Sunday, March 05, 2006


The medical system in this country is broken. There is not a doctor in the United States today who does not believe that this is so. Beset on all sides with increasing demands and decreasing resources, the practice of medicine has become grim indeed. Pressured by increasing paperwork and productivity requirements, decreasing reimbursements and a fixed number of hours in the day, doctors are struggling to provide quality care.

There is another fundamental way in which the American medical system is broken, however, and that way is completely under the control of physicians. The American medical system no longer treats patients with respect. Patients are routinely forced to wait absurd amounts of time in emergency rooms and doctor’s offices. They receive inadequate information about illnesses, and precious little information about alternative medical options. Patients in pain are routinely under treated, forced to wait, and to beg for adequate pain medication.

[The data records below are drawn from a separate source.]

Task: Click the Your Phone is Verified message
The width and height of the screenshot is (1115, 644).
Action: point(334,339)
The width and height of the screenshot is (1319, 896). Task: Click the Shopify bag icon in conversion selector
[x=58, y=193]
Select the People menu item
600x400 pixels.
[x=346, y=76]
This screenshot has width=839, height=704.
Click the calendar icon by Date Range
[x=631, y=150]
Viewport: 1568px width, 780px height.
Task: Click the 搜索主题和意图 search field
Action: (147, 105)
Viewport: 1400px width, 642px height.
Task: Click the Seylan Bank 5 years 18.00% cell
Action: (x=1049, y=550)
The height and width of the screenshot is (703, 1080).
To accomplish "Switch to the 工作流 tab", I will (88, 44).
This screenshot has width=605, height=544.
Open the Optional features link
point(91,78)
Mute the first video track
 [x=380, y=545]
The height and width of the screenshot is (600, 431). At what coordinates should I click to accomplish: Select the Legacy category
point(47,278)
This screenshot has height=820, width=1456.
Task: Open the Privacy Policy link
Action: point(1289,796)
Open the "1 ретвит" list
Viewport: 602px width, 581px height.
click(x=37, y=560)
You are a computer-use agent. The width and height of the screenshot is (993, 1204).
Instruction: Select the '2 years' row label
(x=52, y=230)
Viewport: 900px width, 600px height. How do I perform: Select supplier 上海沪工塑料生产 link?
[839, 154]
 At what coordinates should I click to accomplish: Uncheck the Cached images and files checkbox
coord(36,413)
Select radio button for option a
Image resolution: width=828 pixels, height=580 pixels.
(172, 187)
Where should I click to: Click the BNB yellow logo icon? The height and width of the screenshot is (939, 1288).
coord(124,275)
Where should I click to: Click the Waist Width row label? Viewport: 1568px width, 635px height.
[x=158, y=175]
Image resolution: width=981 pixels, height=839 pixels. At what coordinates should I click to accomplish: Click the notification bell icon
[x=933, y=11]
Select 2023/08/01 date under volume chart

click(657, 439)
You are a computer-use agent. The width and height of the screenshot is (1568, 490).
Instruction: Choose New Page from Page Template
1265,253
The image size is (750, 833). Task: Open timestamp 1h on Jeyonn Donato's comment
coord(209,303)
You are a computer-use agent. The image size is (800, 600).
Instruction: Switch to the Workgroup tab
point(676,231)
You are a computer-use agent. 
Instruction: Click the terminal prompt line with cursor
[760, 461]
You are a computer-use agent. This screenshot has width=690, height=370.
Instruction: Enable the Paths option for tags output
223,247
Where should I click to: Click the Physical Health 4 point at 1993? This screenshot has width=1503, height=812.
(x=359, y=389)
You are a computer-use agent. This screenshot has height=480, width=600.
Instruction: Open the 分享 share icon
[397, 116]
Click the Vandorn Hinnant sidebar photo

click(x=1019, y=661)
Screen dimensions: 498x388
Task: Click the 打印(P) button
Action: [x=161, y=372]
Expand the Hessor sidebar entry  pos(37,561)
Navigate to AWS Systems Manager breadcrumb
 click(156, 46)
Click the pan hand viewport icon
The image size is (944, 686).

In a way, this is not surprising. Patient comfort has never been a priority in the delivery of medical care. During my internship and residency some 20 odd years ago, I was yelled at every day and in every way by my superiors. I was chastised for a million reasons, large and small, important and petty. Yet I was never yelled at for the way I treated the patients.

I tried my best to treat patients respectfully, but it didn’t matter if I did so or not. No one cared how the patients were treated as long as I, personally, didn’t kill them. I could wake them whenever I wanted, make them wait for me for as long as I wanted, and treat them inadequately for pain. No one else was the least bit concerned.

As outside pressures on the medical system have mounted, the situation has only gotten worse. The fact is, though, that it is entirely within the power of doctors to change this situation. It does not cost time or money to treat patients with respect. It only requires making it a priority for each of us individually and for the profession as a whole.

This will require a change in attitude though and medicine is not noted for its willingness to change. The most profound change in attitude in the profession comes from within my own specialty, obstetrics. Fifty years ago, women routinely gave birth in stirrups, over medicated and without husbands at their sides. This has completely changed. What happened?

Traditional obstetric practice was never medically necessary. When women began requesting changes, doctors reflexively refused. Yet as more women continued to ask, doctors began to wonder why they were refusing. There was no reason not to let husbands in the delivery room, for example; doctors could not justify it to themselves and so they relented. The process of birth was enhanced for everyone: mothers, fathers and physicians themselves.

The purpose of this blog is to raise the same kinds of questions. Why do we treat the patients the way we do? Is it justified? And if not, how are we, as physicians, going to change?


Blogger Trauma One said...

Interesting blog. You make a lot of great points. Not every physician thinks the system is broken, although that is exactly how I felt several months ago. I've come to a different observation. I think it is evolving. I won't bore you with the details, but if you are interested checkout:
It's a bit off the beaten path, but one I hope to develop into a more optimistic vision of the future of healthcare.

7:25 PM  
Blogger Tom Ferguson, MD said...

Hi, Amy,

I like your blog a lot! It's nice to see such a frank and open critique of the routinely humiliating (or at the very least, unconsciously neglectful) ways in which many of our colleagues, even some of the most well-meaning, sometimes treat their patients.

I'm a member of an informal little band of docs & patients trying to make a difference by emphasizing the promise and potential of our first generation of e-patients. One of our projects addresses exactly the sort of problem you describe through an almost absurdly simple but remarkably effective system of patient feedback.

You can find some of our group’s thinking and work by searching on "e-patients," & also at and

We're looking to build a network of like-minded advocates for effective but convivial healthcare reform, and you sound like just our sort of person.

If you'd be interested in hearing more about what we're up to, please e-mail me at

Warm wishes,

--Tom F

6:15 PM  
Blogger Waldo Jaquith said...

Funny, I just posted about just such an interaction on my blog a few days ago. The point of it is that the doctor is probably quite talented, but also really rude. Ironically, and foolishly, I think I'd be happier going to a less capable doctor if s/he was nicer.